[Pixel coordinate grounding data]
-*-

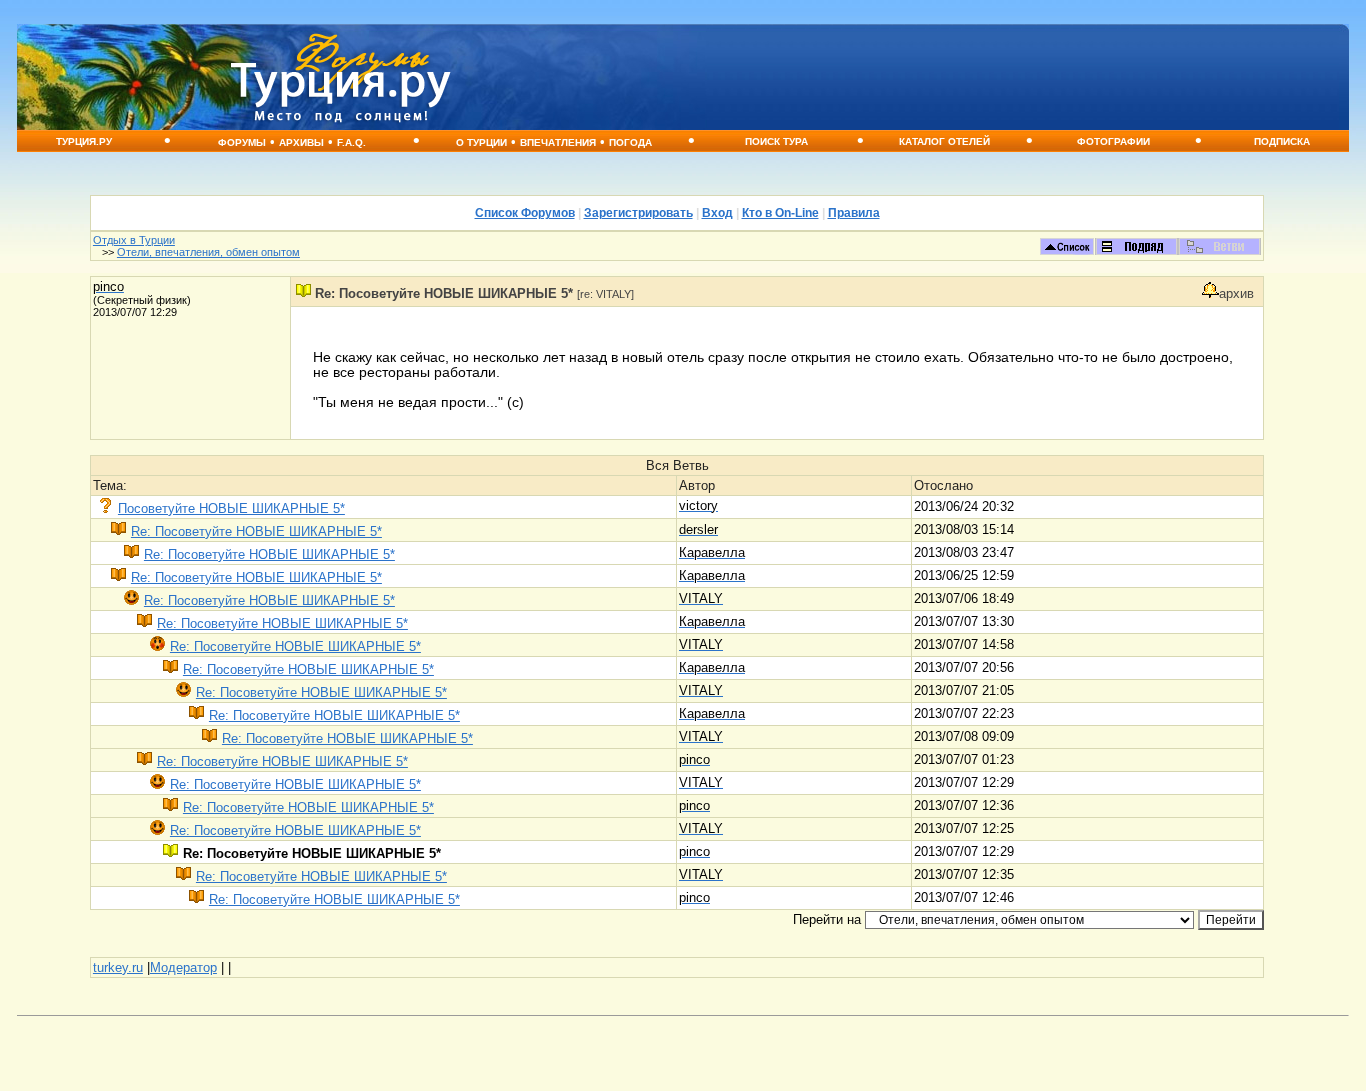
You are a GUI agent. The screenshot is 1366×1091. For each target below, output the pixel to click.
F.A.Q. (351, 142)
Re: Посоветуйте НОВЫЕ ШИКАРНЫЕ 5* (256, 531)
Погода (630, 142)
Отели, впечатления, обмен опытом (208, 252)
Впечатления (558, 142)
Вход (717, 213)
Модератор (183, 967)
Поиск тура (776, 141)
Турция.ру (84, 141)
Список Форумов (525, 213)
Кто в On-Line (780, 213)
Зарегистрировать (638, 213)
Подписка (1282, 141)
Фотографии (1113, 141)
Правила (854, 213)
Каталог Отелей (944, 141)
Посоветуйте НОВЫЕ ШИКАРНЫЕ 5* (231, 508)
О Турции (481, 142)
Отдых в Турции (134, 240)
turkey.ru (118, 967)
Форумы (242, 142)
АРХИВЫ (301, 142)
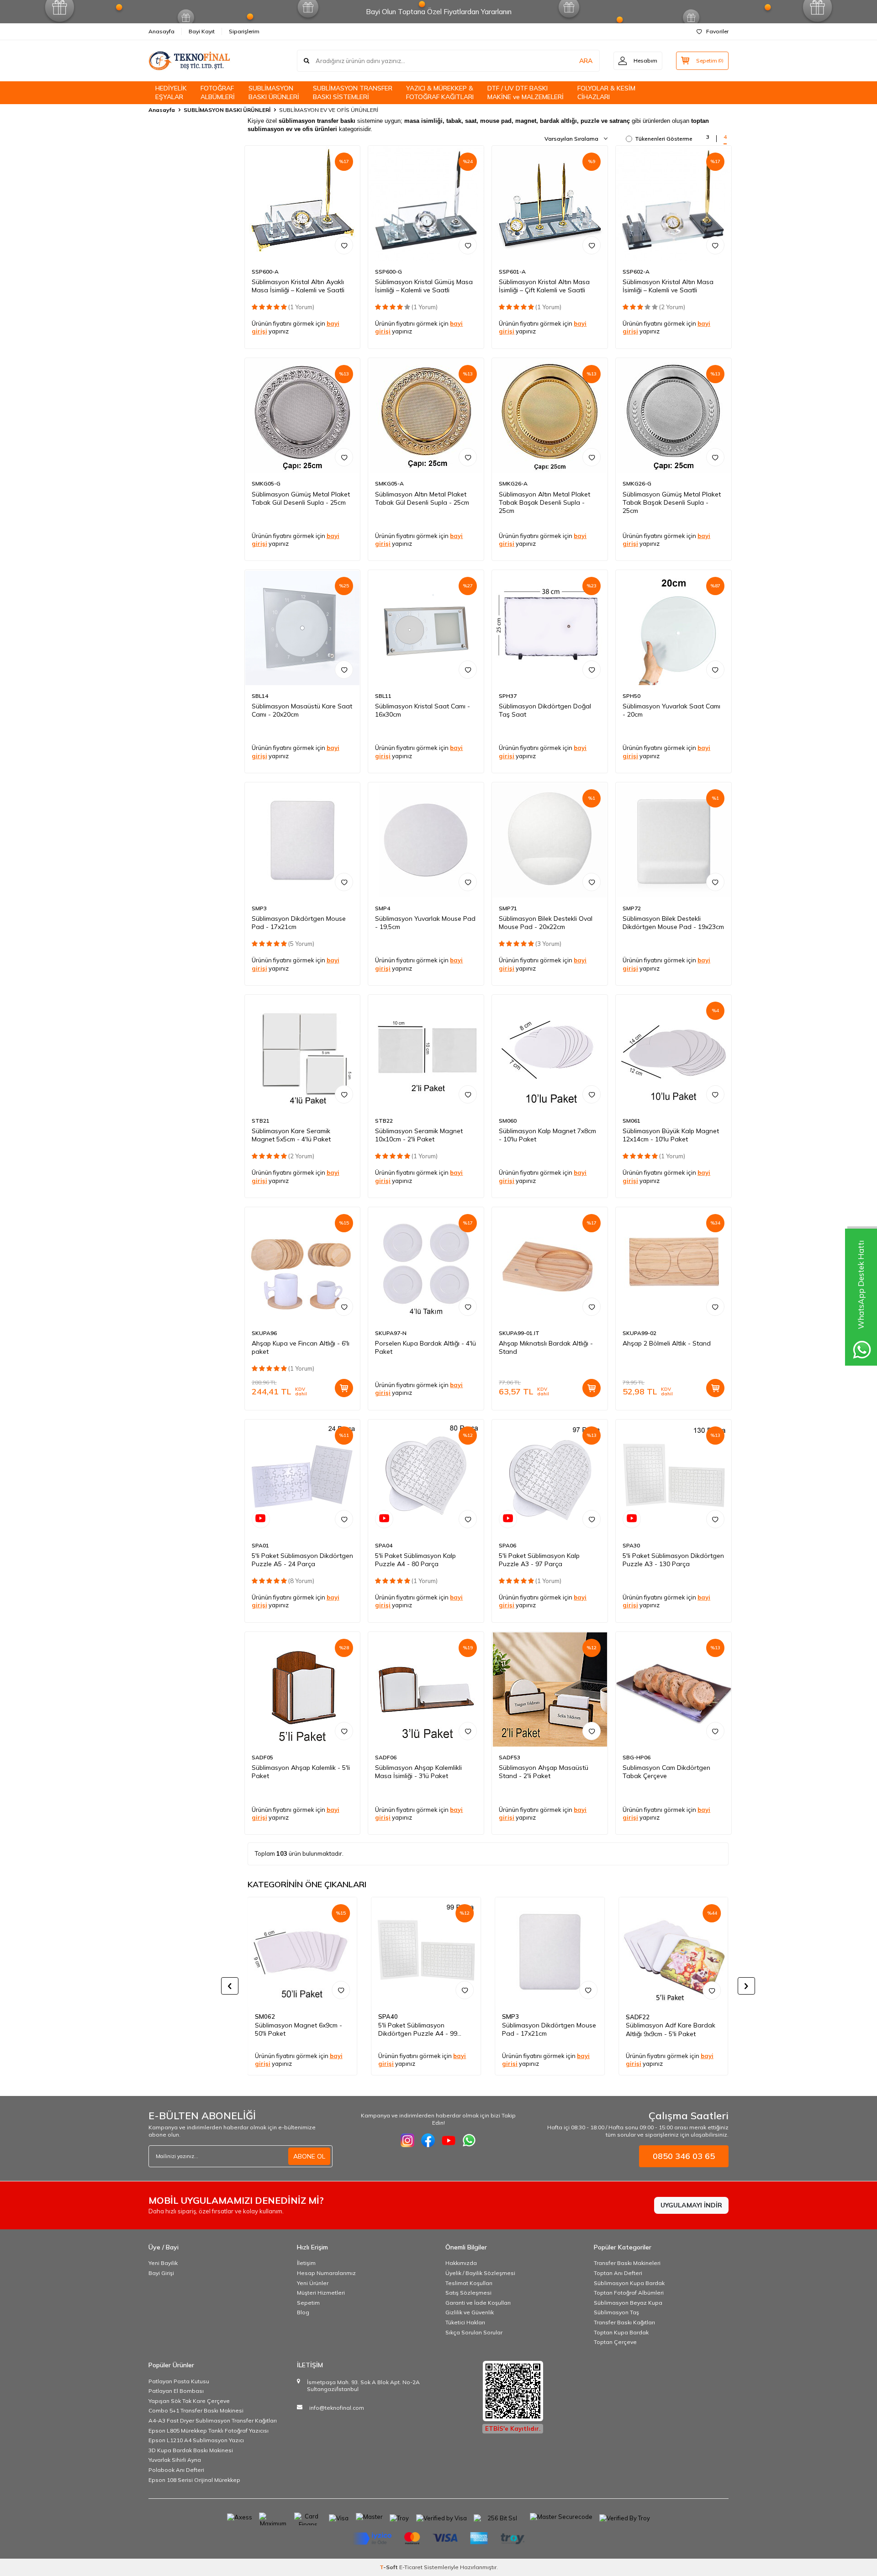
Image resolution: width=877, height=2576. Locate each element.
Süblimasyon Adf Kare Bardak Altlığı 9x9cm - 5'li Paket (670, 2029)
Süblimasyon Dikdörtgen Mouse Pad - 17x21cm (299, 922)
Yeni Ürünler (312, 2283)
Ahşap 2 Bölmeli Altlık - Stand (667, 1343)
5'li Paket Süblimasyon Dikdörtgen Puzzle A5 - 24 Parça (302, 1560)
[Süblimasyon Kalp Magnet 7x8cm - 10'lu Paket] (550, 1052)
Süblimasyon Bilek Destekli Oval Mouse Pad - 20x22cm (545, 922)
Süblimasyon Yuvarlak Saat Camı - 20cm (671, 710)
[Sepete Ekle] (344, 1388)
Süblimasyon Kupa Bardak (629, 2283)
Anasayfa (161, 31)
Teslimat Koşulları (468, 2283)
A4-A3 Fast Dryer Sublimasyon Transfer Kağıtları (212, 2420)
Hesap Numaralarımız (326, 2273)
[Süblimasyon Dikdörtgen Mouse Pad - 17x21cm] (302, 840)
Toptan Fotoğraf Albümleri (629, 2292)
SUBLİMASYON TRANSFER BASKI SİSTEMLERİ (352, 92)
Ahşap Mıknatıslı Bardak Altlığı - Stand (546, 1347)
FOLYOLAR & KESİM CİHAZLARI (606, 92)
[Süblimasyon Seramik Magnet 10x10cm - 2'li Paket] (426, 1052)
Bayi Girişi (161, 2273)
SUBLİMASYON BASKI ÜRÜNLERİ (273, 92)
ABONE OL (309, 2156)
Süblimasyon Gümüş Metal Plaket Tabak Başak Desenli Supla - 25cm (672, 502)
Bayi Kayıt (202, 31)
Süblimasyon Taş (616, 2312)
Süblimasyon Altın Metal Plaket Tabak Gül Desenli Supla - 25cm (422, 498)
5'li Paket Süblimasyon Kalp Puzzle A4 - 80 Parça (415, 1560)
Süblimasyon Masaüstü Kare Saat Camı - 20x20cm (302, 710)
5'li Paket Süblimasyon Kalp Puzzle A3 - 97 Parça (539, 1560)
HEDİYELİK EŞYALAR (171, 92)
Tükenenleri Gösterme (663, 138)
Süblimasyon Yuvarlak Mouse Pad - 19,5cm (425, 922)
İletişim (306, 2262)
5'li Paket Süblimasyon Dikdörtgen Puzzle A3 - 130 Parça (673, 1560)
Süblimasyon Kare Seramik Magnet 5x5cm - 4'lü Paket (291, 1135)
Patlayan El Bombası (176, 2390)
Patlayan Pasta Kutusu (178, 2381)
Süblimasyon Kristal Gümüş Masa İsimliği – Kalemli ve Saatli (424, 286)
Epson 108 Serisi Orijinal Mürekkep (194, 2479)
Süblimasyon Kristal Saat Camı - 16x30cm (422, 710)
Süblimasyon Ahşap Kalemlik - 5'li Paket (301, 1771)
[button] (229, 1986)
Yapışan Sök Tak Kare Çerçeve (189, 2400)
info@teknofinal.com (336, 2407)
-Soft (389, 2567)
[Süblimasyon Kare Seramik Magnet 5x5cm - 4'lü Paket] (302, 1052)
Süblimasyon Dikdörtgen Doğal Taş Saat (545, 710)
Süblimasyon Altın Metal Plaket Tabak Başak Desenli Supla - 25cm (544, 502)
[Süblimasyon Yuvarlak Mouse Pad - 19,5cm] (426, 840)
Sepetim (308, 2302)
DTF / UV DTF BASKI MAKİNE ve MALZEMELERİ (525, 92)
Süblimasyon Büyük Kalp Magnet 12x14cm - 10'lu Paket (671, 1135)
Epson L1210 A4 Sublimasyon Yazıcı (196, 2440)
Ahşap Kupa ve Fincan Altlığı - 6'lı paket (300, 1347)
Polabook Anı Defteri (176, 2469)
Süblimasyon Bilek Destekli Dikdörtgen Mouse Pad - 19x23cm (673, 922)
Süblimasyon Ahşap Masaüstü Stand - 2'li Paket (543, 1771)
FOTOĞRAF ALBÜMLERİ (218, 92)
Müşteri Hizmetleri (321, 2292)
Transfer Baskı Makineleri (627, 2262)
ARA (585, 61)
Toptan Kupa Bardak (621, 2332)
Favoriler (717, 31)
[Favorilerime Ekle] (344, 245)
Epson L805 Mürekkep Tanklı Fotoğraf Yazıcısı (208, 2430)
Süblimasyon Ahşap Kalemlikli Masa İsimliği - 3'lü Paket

-*-

HOW TO COMPLETE THIS TASK> What is needed is an exact retyping of every line from the one containing "FOTOĞRAF ALBÜMLERİ (218, 92)" through the final line of the entries, and only those lines.

ANSWER BOX>
FOTOĞRAF ALBÜMLERİ (218, 92)
Müşteri Hizmetleri (321, 2292)
Transfer Baskı Makineleri (627, 2262)
ARA (585, 61)
Toptan Kupa Bardak (621, 2332)
Favoriler (717, 31)
[Favorilerime Ekle] (344, 245)
Epson L805 Mürekkep Tanklı Fotoğraf Yazıcısı (208, 2430)
Süblimasyon Ahşap Kalemlikli Masa İsimliği - 3'lü Paket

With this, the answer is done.